** Task **
Every line from the one that includes "Image resolution: width=952" to the end of the entries should be written out exactly, with the first and last included.

(Stored data entries)

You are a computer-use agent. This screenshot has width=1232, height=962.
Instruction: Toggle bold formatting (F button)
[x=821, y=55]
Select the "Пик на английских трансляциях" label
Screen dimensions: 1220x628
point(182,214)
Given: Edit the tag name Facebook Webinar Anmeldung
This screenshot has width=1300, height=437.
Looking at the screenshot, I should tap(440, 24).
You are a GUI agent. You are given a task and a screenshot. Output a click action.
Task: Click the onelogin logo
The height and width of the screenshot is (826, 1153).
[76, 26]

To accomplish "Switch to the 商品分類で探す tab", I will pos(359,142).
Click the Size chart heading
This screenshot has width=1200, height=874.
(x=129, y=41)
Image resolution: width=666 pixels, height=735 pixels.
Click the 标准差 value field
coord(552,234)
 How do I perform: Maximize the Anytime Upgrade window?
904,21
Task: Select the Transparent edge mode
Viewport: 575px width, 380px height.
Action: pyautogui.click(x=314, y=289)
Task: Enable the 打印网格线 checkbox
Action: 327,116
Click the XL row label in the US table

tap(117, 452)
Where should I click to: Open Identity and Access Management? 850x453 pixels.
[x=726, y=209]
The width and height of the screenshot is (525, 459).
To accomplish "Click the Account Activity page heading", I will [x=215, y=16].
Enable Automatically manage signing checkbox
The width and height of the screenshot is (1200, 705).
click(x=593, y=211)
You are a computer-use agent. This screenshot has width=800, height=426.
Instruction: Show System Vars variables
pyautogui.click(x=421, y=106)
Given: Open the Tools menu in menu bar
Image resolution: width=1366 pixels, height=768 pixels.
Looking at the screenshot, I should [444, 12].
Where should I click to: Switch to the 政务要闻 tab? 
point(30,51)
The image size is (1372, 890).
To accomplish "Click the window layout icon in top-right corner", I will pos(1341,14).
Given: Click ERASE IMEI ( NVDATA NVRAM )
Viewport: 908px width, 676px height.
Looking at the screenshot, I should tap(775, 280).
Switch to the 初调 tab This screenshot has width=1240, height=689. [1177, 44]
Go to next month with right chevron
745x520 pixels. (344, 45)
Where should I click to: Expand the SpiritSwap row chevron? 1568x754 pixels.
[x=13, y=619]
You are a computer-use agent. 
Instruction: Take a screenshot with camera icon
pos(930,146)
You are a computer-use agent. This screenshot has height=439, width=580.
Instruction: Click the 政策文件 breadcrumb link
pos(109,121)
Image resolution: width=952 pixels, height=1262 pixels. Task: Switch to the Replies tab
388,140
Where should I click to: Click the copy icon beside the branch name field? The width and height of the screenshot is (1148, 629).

** Completed exercise **
Image resolution: width=952 pixels, height=1262 pixels. Task: Switch to the Replies tab
388,140
Where should I click to: Click the copy icon beside the branch name field? The width and height of the screenshot is (1148, 629).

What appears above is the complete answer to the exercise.